◆ Consignes:
**a)** Relevez toutes les expressions mises entre guillemets dans l'extrait sur le séjour d'Ethan aux îles Lofoten.
**b)** Donnez la suite de l'extrait sur le séjour d'Ethan aux îles Lofoten, à partir de sa dernière phrase.

◆ Extrait:
================

« Et il foula la terre avec légèreté » par Laurent Bonneau et Mathilde Ramadier

Direction vers le nord du Nord, vers Bodo, et même plus haut encore, aux îles Lofoten (qui sont, cela dit, norvégiennes). Ethan a quitté Paris pour « se » retrouver, se rendre disponible à lui-même, faire le point, « reconstruire le connu », mais pourquoi ? Et pourquoi là, dans cette contrée qui compte 23 000 habitants et pas grand-chose à faire ?

Dans ces paysages forestiers et froids, Ethan s’est trouvé un « rorbu » : l’une de ces cabanes de pêcheurs dorénavant aménagées et louées aux touristes. De là, de cet isolement, la nature s’offre sans compter, sans durée. Le jeune homme ne semble pas pressé et profite de cet environnement en apparence peu accueillant : tout est rude, âpre, froid… mais les rencontres avec les habitants sont chaleureuses.

================

◆ Données affichées:
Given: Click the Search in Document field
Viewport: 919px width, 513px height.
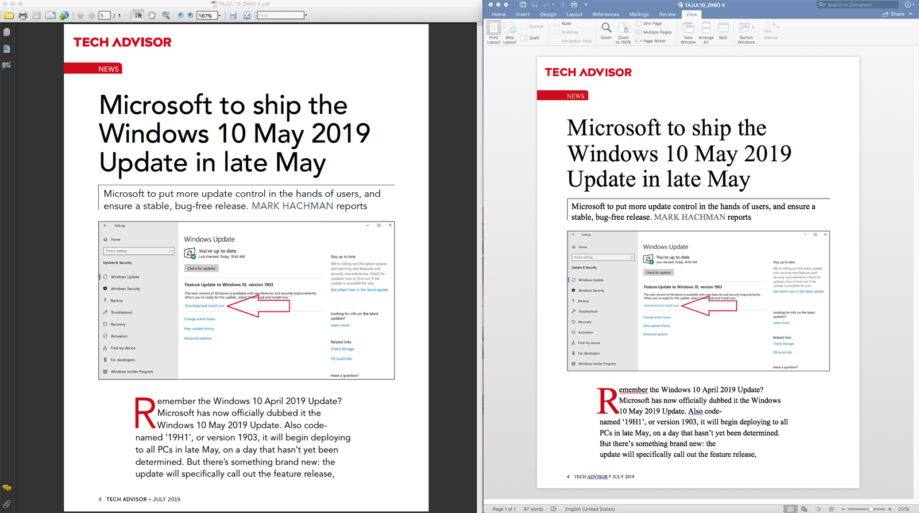Looking at the screenshot, I should coord(859,5).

================

◆ Résultats finaux:
**a)**
- Et il foula la terre avec légèreté
- se
- reconstruire le connu
- rorbu

**b)**
On apprend peu à peu qu’Ethan est là dans le cadre d’un « voyage d’acclimatation » et d’une opération pétrolière : les ressources y sont illimitées, mais l’or noir n’est-il pas ce qui est en train d’arriver « de pire à la Norvège ? ». Reste que la compagnie internationale qui l’envoie prospecter — il est ingénieur forage — entend bien s’y installer, y exploiter, y spéculer. Mais, comme on pouvait un peu s’y attendre, Ethan se laisse subjuguer par la beauté de ce paradis nordique, et par cette évidence : « le courant du Gulf Stream a fait des Lofoten une oasis » et ne faut-il pas tout faire pour préserver les oasis ! En fin d’ouvrage, Mathilde Ramadier donne d’ailleurs des repères complémentaires, économiques, historiques, écologiques, tout à fait nécessaires à la réflexion.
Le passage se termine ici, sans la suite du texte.